The Economic Consequences of the Rise in Capital Flows
This project will analyze the origins and consequences of capital allocation across countries. There are four broader impacts of this work. First, the project aims to develop new economic frameworks for the determination of international capital flows. Second, the project aims to provide summary statistics and other usable information from a comprehensive dataset on international security holdings at the firm and investor level. Third, the project will disseminate its findings to policy makers and the academic community through papers, reports, presentations in conferences and seminars, and writings in online blogs. Fourth, the project will train graduate students in the field of international finance and macroeconomics.
While great progress has been made in understanding capital flows using aggregated data, our project aims to use more disaggregated data from the Federal Reserve System in order to provide further insights on the motives, channels, and distortions that affect the map of capital flows.
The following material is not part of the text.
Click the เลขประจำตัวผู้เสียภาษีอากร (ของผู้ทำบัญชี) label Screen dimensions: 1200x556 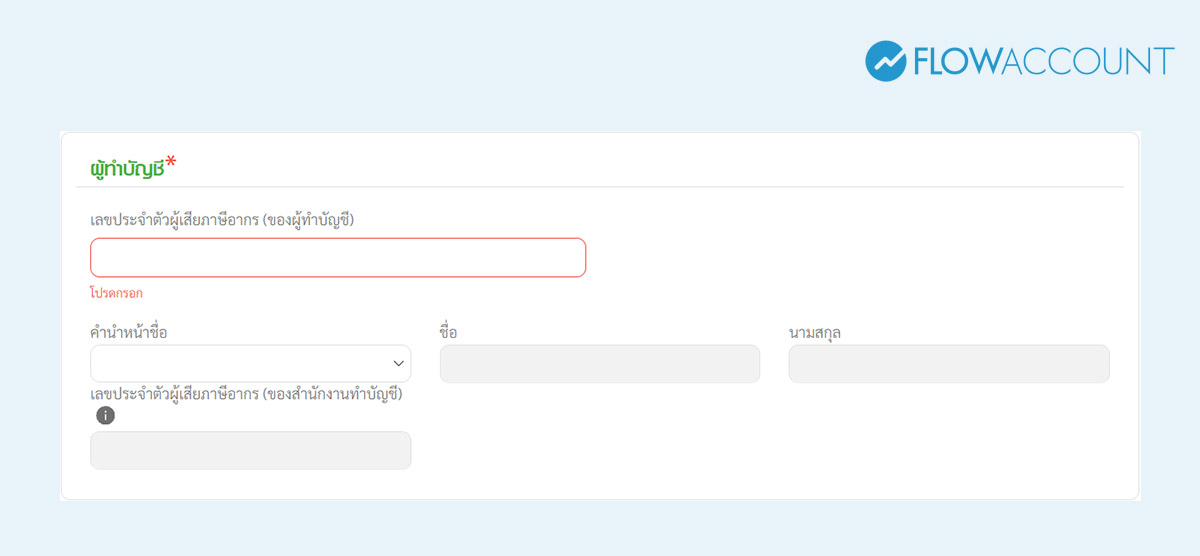222,220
We will use the disaggregated data to inform and further develop economic theories of the joint determination of asset prices, exchange rates, and capital flows. An innovation of the project will be the use of the disaggregated nature of data to match security-level information with data on investor characteristics and firm-level balance sheet data. The dataset will paint a more comprehensive picture of the global asset holdings of U.S. investors and foreign U.S. liabilities and analyze more systematically the implications of increased capital flows for global financial markets. It is important to relate asset holdings to individual characteristics given the large heterogeneity of investors in terms of investment strategies, business models, and asset demand elasticities and the large heterogeneity of firms participating in international financial markets in terms of size, exporting, tangible and intangible investment, pricing, and production structure.